Im Mittelpunkt des Falls stehen vier Bankmitarbeiter, die bei einer Schweizer Bank tätig waren. Zwei Offshore-Gesellschaften mit Sitz im Ausland hatten dort Konten eröffnet, als wirtschaftlich berechtigte Person war ein russischer Cellist und Dirigent eingetragen – ein enger Freund des russischen Präsidenten und Patenonkel von dessen Tochter. Der zuständige Kundenbetreuer hatte die Angaben im Eröffnungsformular übernommen, ohne die Herkunft der Gelder oder die tatsächliche wirtschaftliche Berechtigung näher zu prüfen. Drei weitere Führungskräfte, darunter der damalige CEO, genehmigten später die Weiterführung der Geschäftsbeziehung – ebenfalls ohne vertiefte Abklärungen.
Das Bezirksgericht Zürich verurteilte alle vier 2023 wegen mangelnder Sorgfalt bei Finanzgeschäften zu Geldstrafen.
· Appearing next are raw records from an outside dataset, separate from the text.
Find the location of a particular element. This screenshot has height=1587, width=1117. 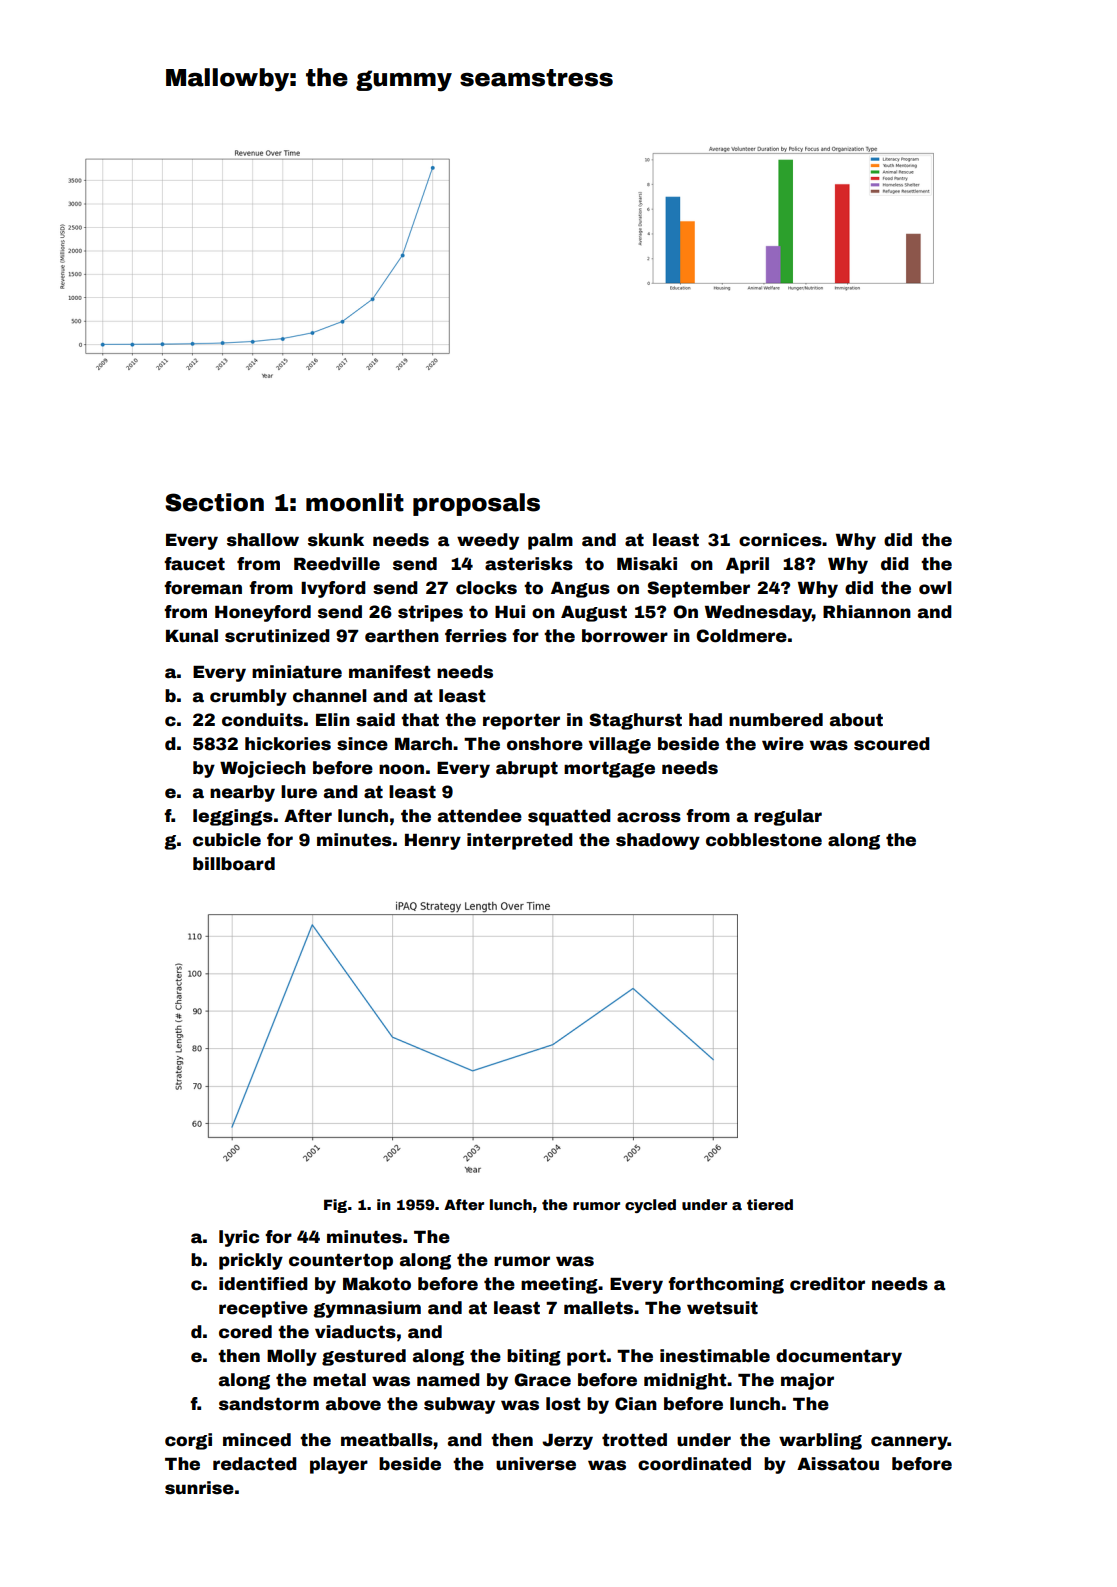

sunrise is located at coordinates (199, 1488).
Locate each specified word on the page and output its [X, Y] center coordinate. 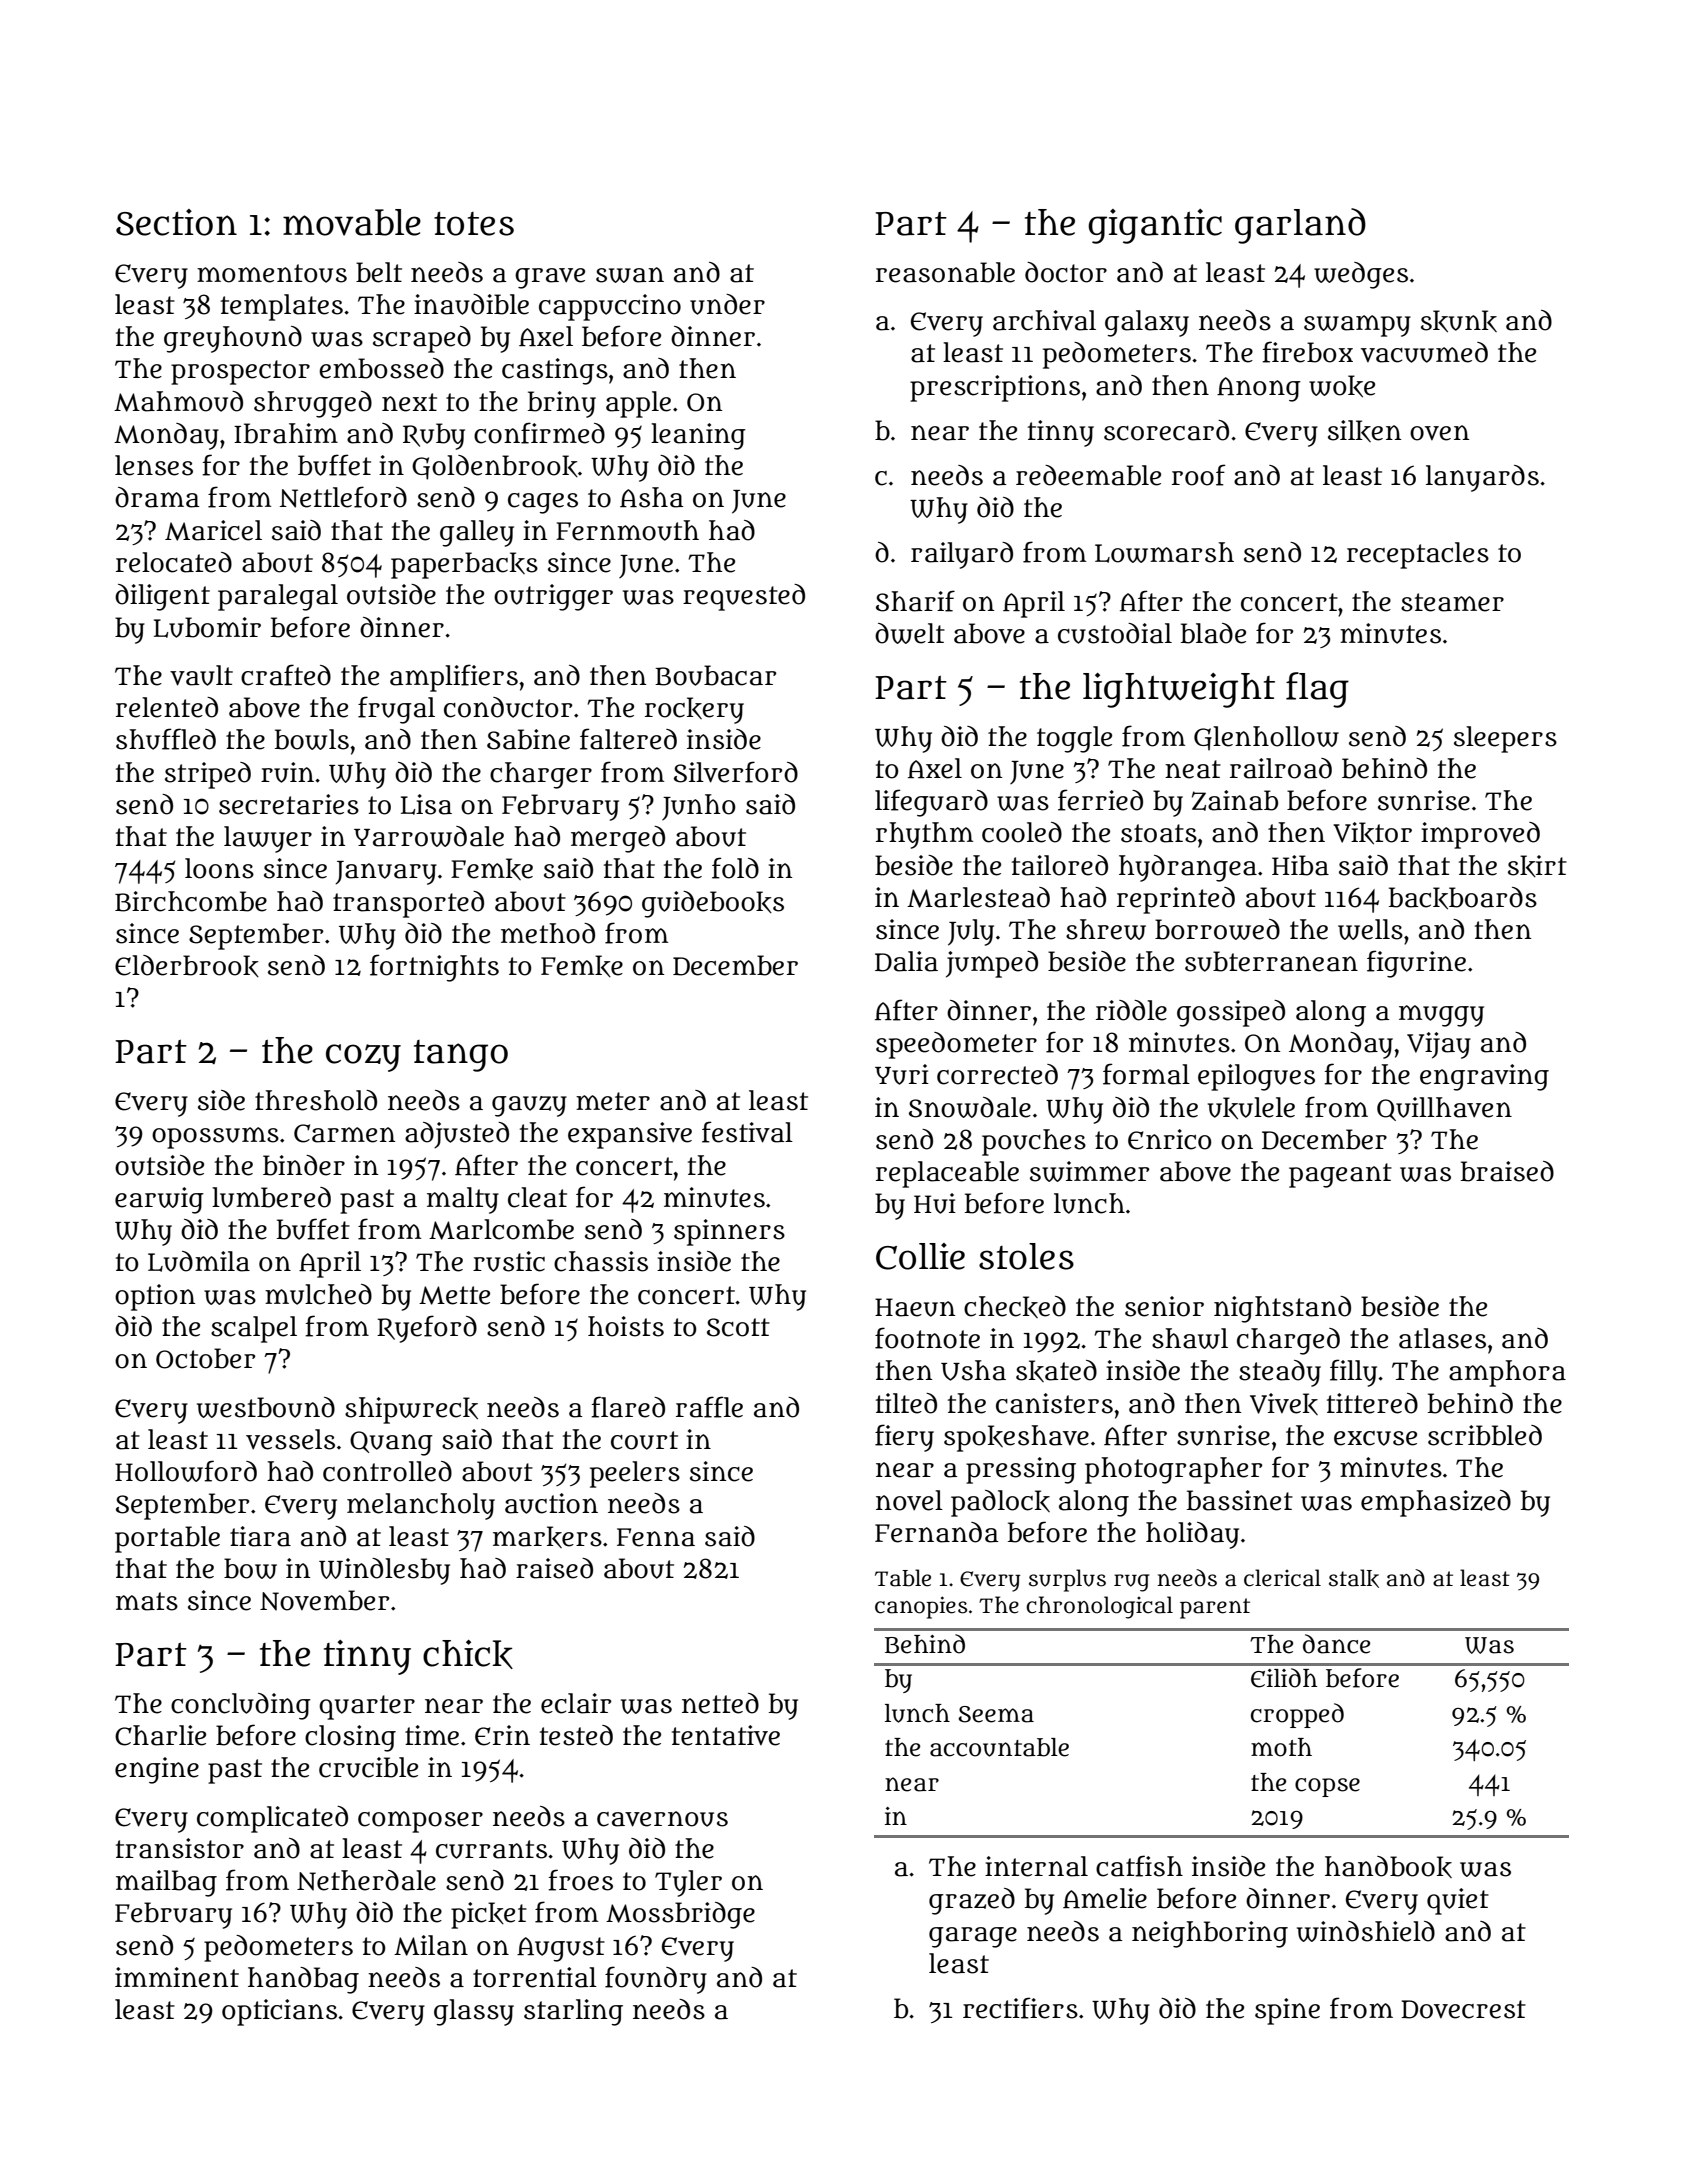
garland [1300, 226]
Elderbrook [187, 966]
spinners [729, 1232]
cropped [1297, 1715]
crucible [368, 1767]
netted [720, 1703]
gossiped [1231, 1013]
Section [176, 222]
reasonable [945, 272]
Das Zürcher Obergericht bestätigte die Schuldsprüche 2024, reduzierte jedoch die Strafen auf je 110 Tagessätze – bei aufgeschobenem Vollzug und zwei Jahren Probezeit. Die Tagessätze variierten je nach Einkommen der Verurteilten zwischen 400 und 3000 Franken.
Vor Bundesgericht machten die vier Verurteilten unter anderem geltend, die Anklageschrift sei zu ungenau gewesen und die Sorgfaltspflicht sei nicht verletzt worden, weil mit dem Cellisten letztlich die richtige Person als wirtschaftlich Berechtigter erfasst worden sei. Das Bundesgericht wies diese Argumente ab. Es präzisierte dabei eine frühere Rechtsprechung: Wer trotz ernsthafter Zweifel keine weiteren Abklärungen vornimmt und dadurch die Frage der wirtschaftlichen Berechtigung ungeklärt lässt, macht sich strafbar – unabhängig davon, ob die eingetragene Person am Ende tatsächlich die berechtigte war.
Das Bundesgericht hielt fest, dass die konkreten Umstände – hohe Vermögenswerte, undurchsichtige Darlehensfinanzierung, Offshore-Konstrukte, Verbindung zum russischen Präsidenten – zwingend zu weiteren Nachforschungen hätten Anlass geben müssen. Da diese unterblieben und die wirtschaftliche Berechtigung damit ungeklärt blieb, war der Straftatbestand erfüllt. Die Verurteilungen aller vier Banker wurden bestätigt.